(begin)
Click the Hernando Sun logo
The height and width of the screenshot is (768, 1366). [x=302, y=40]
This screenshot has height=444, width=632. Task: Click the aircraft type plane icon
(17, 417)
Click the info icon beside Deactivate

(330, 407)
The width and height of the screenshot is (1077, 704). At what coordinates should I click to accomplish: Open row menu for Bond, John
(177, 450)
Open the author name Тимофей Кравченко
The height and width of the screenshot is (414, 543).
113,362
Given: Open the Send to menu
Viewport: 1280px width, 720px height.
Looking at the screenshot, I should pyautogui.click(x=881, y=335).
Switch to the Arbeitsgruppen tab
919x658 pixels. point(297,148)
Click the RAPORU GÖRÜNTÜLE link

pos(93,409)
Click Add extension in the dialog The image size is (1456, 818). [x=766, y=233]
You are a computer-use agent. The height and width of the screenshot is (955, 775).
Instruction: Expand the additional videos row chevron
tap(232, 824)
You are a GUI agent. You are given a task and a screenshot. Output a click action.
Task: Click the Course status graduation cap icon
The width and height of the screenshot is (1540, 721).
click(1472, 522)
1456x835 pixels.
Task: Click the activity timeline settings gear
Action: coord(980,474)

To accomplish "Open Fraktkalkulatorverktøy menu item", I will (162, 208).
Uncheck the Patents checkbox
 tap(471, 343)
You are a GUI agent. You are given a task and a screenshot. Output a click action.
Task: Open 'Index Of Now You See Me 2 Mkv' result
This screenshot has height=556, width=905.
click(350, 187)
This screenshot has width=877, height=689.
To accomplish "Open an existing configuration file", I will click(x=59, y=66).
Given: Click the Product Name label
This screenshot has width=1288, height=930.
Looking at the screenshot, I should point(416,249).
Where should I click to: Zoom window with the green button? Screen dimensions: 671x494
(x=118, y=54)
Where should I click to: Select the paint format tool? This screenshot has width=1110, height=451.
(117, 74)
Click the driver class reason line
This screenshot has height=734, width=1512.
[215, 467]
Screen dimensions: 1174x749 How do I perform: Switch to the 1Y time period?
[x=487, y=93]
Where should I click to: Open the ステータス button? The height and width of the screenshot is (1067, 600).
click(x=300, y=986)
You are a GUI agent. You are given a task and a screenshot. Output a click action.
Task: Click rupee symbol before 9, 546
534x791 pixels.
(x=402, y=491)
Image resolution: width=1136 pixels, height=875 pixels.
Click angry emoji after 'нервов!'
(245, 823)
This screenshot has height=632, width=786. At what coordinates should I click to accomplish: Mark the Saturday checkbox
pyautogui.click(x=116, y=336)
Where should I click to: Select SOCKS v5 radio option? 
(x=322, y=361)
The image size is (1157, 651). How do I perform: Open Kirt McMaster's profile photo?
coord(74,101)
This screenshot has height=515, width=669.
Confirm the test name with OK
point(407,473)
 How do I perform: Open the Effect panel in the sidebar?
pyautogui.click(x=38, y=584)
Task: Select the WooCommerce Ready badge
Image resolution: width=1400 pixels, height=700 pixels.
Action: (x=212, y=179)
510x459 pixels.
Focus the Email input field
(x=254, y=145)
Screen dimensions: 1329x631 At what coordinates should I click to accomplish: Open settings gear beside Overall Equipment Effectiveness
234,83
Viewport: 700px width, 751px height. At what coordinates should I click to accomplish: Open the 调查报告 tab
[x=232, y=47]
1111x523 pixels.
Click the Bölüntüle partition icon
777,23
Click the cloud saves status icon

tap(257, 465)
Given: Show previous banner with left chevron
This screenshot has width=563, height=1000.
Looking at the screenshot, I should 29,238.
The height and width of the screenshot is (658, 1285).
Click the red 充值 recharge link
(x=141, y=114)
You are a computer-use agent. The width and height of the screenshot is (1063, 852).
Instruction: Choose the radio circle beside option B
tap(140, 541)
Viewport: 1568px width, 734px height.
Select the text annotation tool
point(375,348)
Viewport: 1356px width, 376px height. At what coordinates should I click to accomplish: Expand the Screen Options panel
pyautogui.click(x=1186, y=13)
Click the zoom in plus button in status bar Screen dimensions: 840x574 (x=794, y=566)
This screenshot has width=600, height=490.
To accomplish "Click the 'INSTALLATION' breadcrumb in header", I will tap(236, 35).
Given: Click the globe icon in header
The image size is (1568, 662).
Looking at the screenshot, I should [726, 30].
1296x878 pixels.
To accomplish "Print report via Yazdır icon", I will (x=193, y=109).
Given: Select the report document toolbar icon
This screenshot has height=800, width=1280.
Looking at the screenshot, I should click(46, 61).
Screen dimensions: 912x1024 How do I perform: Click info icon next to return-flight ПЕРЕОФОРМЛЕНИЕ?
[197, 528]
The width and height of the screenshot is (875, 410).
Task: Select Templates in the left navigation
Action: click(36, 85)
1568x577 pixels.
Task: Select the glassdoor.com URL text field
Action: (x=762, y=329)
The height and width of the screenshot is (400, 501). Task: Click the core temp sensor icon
(end)
## TASK PROMPT
Please gather every line in the rows above that contains the word "radio", counting only matches with the same case.

## SOLUTION FOR THIS PROBLEM
Where should I click to: Select SOCKS v5 radio option? 
Instruction: Choose the radio circle beside option B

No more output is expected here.